Through a spokesman, Pointe Vista said it shares the residents' frustration with a lack of progress on the development. Pointe Vista spokesman Brent Gooden gave The Oklahoman an eight-page written response to a reporter's questions about the project.
“We understand and respect their frustration. In fact, like many in the area, we wish we were underway with the project,” Gooden said. “Even though the market over the past few years has not been favorable toward hospitality and hotel development, given the improving economic outlook, we believe and upscale resort is doable.”
As with the residents of Kingston, Pointe Vista's relationship with state officials also has become strained.
After meeting in closed session at its June meeting, the Oklahoma Commissioners of the Land Office voted to spend up to $250,000 to hire outside legal representation to represent the state in the Pointe Vista matter.
“At this point in time we just feel like it's important to have outside legal counsel to advise us on what options will be on the table for the land commission and the interest of the state,” Gov. Mary Fallin said after the meeting.
Fallin was an early supporter of the Pointe Vista development. In 2007, during her tenure in the U.S. House of Representatives, Fallin and Rep. Tom Cole, R-Moore teamed up to sponsor a bill to transfer 227 acres of shoreline at Lake Texoma from the U.S. Army Corps of Engineers to Oklahoma. The transfer would allow the state to sell the land to Pointe Vista and pave the way private development.

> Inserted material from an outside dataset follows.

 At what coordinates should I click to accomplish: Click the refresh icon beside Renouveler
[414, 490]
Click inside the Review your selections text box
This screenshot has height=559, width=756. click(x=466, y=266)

At the time, Fallin touted the legislation as “one of the last pieces of the puzzle” to bring millions of dollars of new private investment to Lake Texoma, creating new jobs in the area.

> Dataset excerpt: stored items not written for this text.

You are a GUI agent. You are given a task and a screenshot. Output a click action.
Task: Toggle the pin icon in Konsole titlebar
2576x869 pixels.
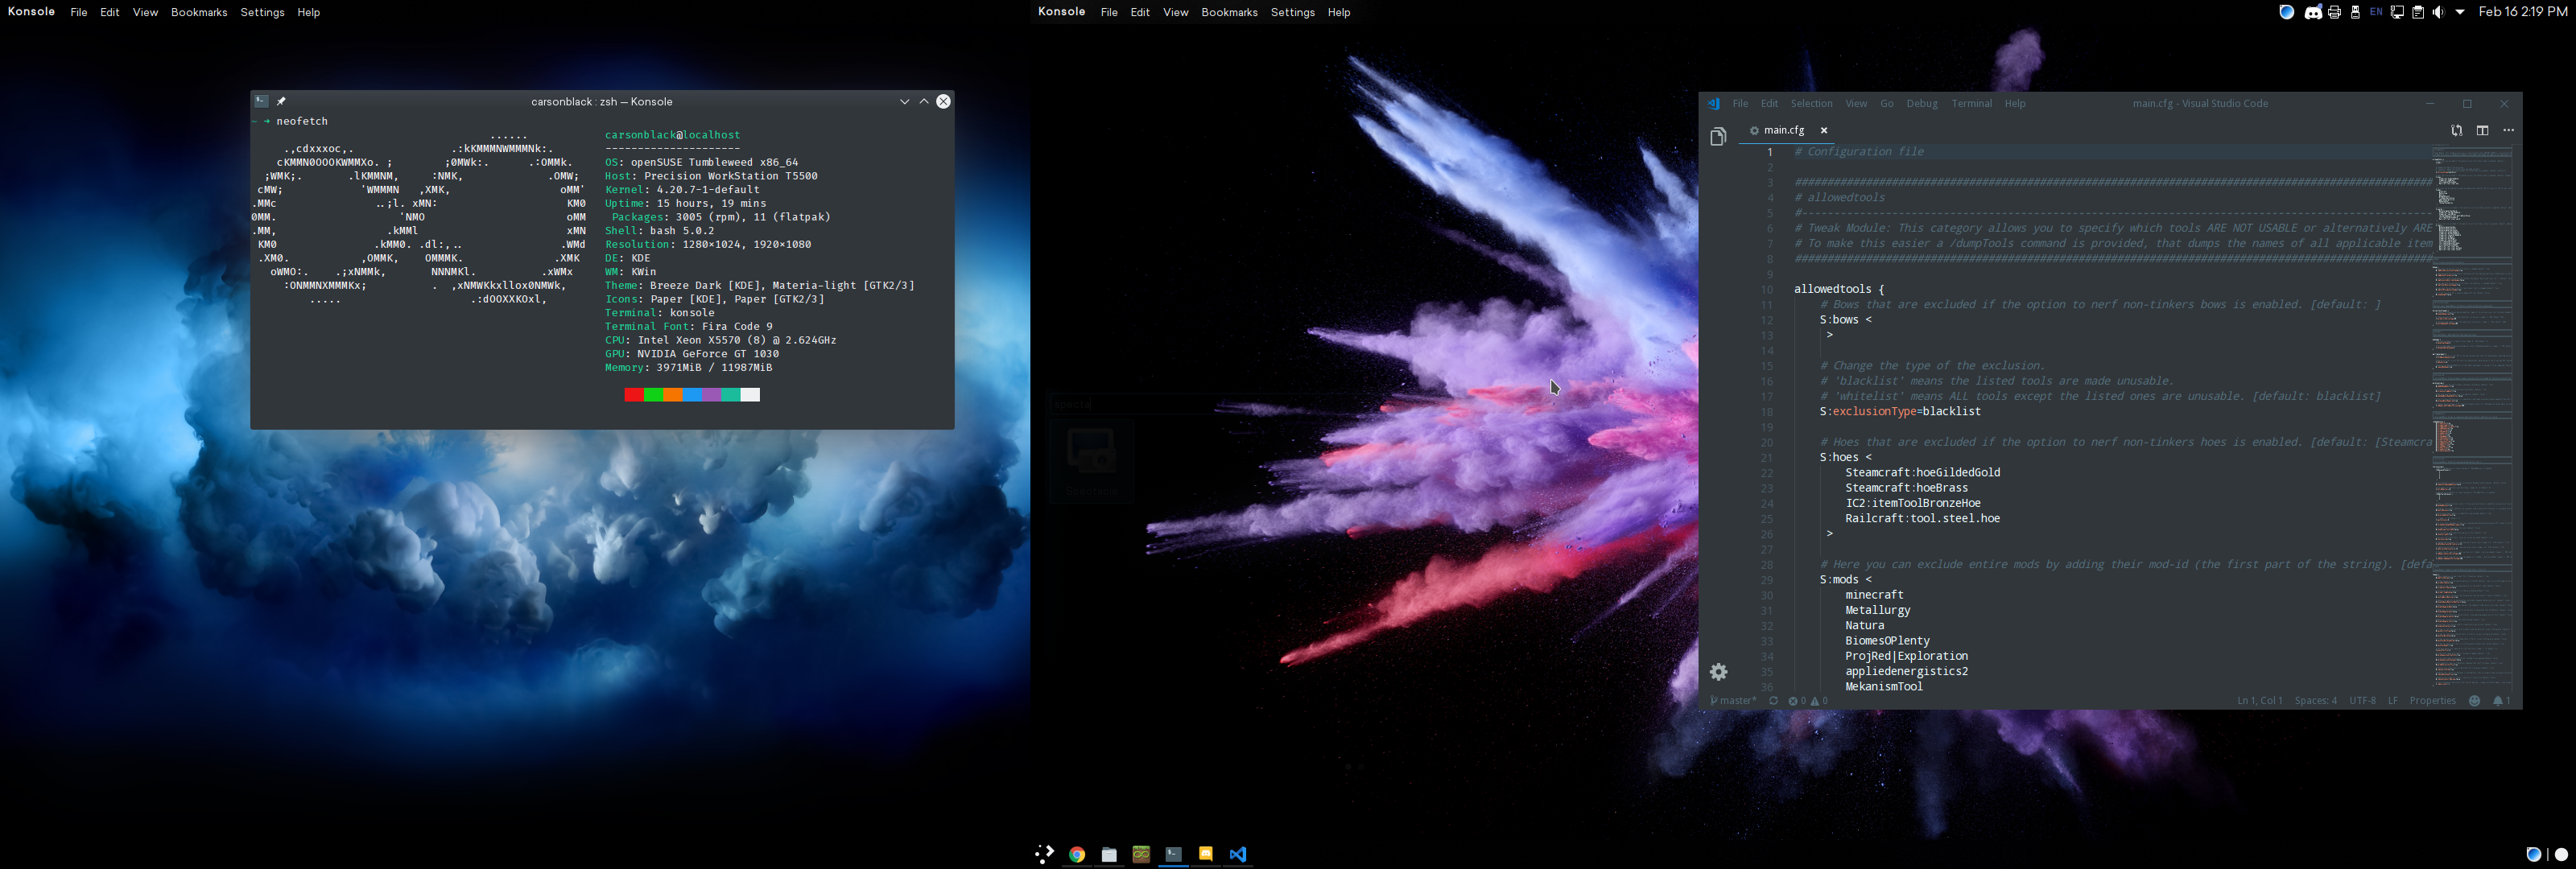pos(281,101)
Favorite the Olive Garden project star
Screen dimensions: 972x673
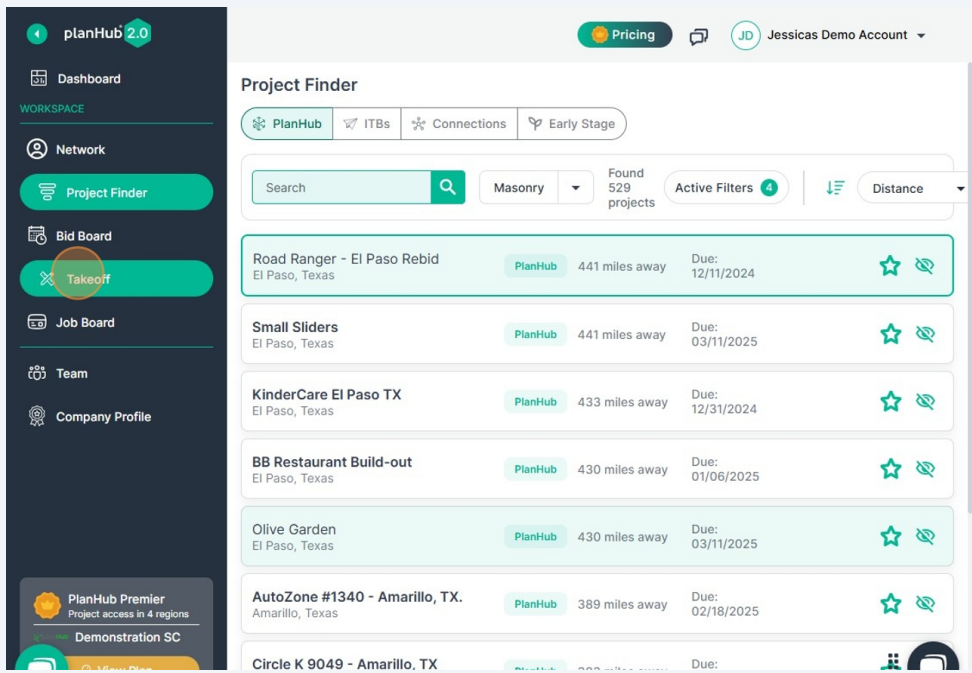point(890,536)
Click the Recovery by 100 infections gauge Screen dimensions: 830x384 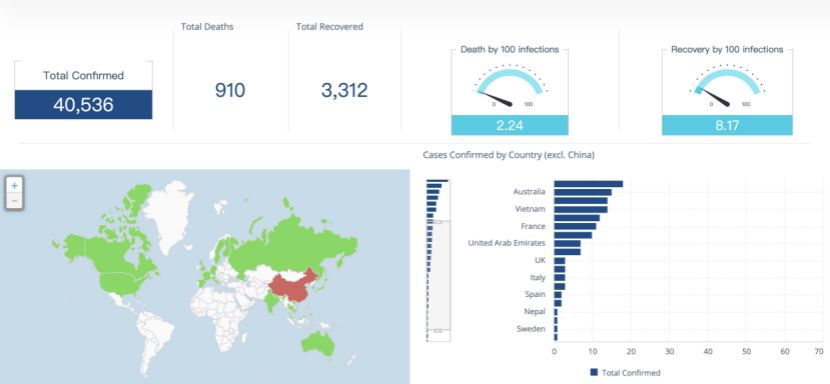pos(727,85)
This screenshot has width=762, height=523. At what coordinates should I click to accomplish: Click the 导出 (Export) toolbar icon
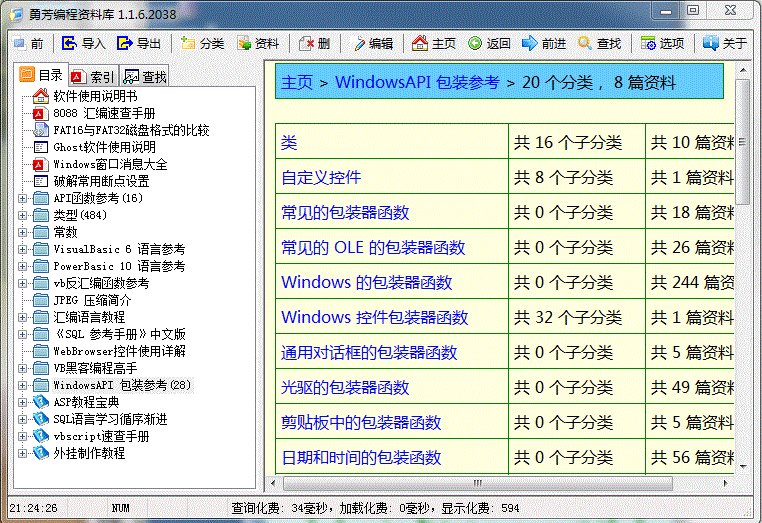[x=124, y=43]
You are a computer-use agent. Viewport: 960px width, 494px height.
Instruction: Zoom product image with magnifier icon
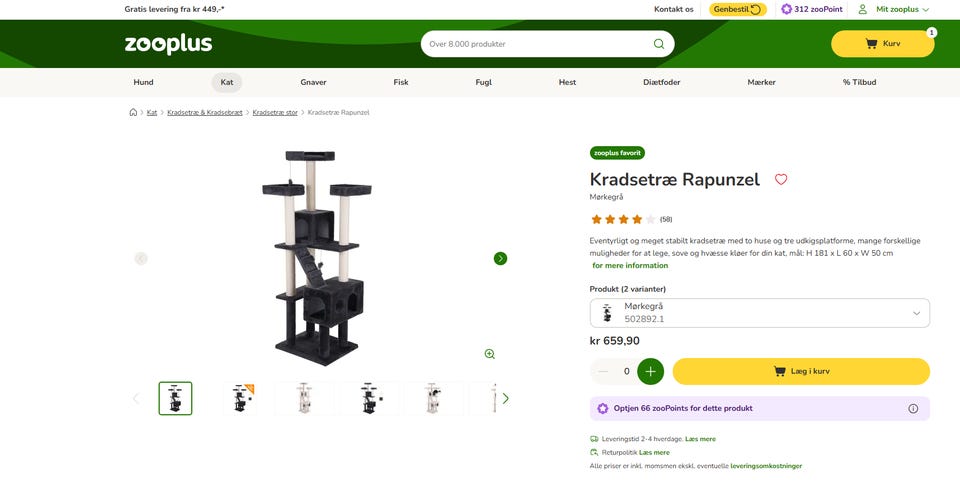click(489, 354)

Six years later, Pointe Vista has yet to break ground on the development. The state has the right to sue Pointe Vista if the hotel is not substantially completed by May 2014.
Over the past 18 months, Fallin has met with Pointe Vista to attempt to encourage the developers to move the project along. At her direction, the Commissioners of the Land Office sent a pointed letter to Pointe Vista in February asking for a specific timeline for the project and other information.

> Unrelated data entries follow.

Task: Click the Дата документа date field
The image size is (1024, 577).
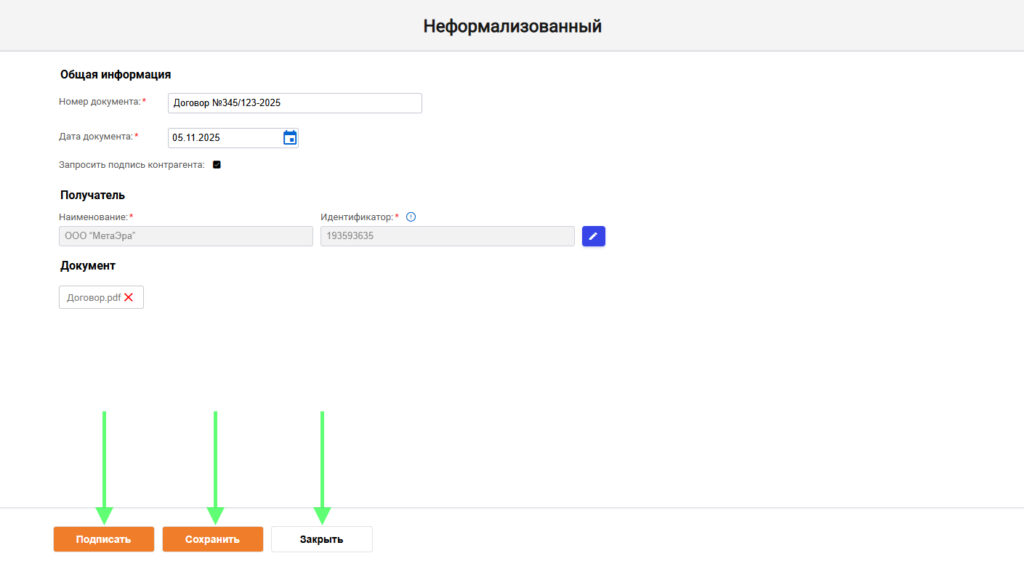Action: (x=223, y=138)
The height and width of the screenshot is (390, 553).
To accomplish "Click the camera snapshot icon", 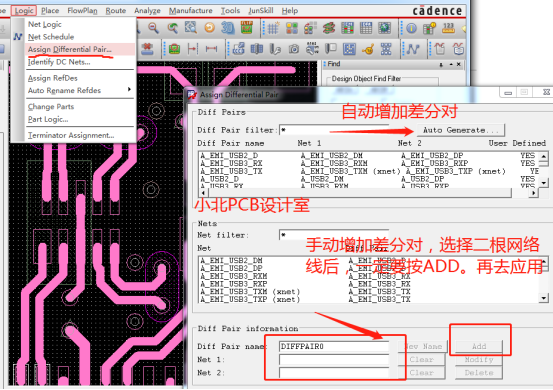I will pyautogui.click(x=293, y=49).
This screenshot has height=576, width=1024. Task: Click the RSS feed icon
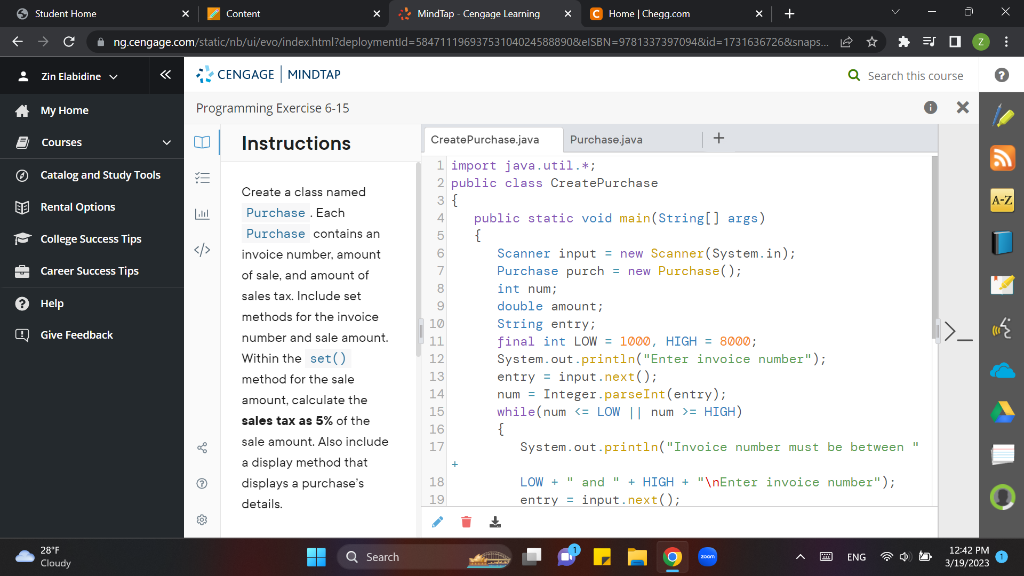tap(1003, 157)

In its response — sent seven weeks later — Pointe Vista blamed the economic downturn of 2008 for drying up financing for the project and said it would likely ask for an extension to hold up its end of the development contract with the state.
“In the aftermath of the financial crisis, it became virtually impossible to obtain equity investors and financing for the Pointe Vista project,” Pointe Vista CEO Mark Fischer and son, Scott Fischer, the developer's chief operating officer, said in the letter. “In addition, during the past few years, one of our lead investors has faced significant business and financial challenges.”
Harry Birdwell, secretary for the Commissioners of the Land Office, said the commission has grown more concerned about the future of the project as time has passed without a groundbreaking. Pointe Vista's response to the commission's letter did little reassure him.
“I still don't think they answered my questions,” he said.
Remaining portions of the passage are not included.